1. Cursor beats Bolt for serious AI PMs. While Bolt is great for quick mockups, Cursor gives you the control you need to build real agent systems and understand what's happening under the hood.

2. Observability comes before evals. Just like regular products need telemetry for analytics, AI products need traces for evals. Point Cursor to documentation and it adds what you need.

3. Vibe coding doesn't scale. Looking at outputs and deciding if they "feel good" works for prototypes, but not production. You need systematic evals to measure what "good" actually means.

4. Most PMs fine-tune too early. Aman showed a prompt outperforming a fine-tuned model. Start with prompting (95% of results), add RAG for external data, only fine-tune for cost/speed.

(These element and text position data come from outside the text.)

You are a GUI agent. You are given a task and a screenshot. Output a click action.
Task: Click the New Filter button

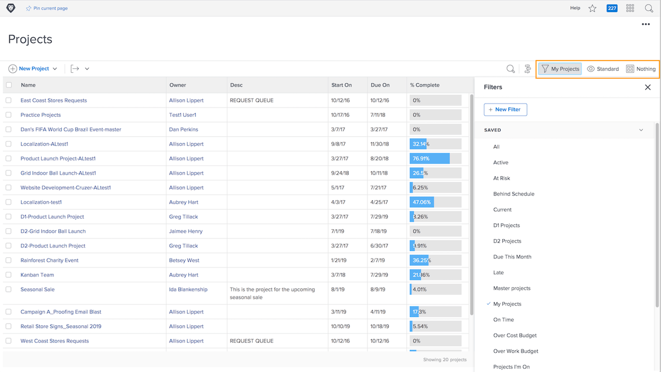pyautogui.click(x=505, y=109)
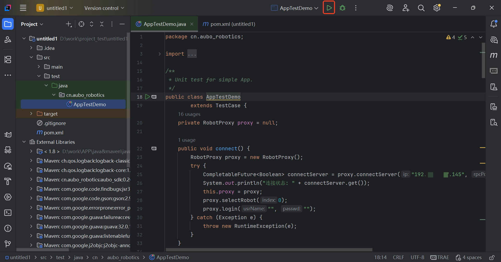Click select opened file target icon
Screen dimensions: 501x262
pyautogui.click(x=81, y=24)
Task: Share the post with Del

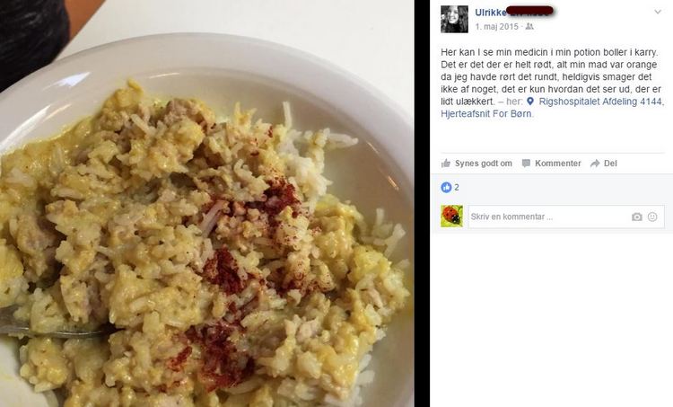Action: 604,164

5. Your evals need evals. When your LLM judge marks outputs as "friendly" while your human labels say "robotic," that mismatch tells you exactly where to improve your system.

6. Use text labels, not numbers. LLMs understand "friendly vs robotic" better than 1-5 scales. They're trained on language, not mathematics.

7. AI engineers want data, not docs. Stop sending Google Docs with requirements. They want you labeling datasets and defining success through evals.

8. Bolt is just a really good prompt. Aman tore down Bolt's architecture - it's system prompts + tool calling + code generation. The "magic" isn't magic.

9. Side projects are your interview hack. When Aman asks "What are you building?" he can immediately gauge curiosity, initiative, and hands-on experience.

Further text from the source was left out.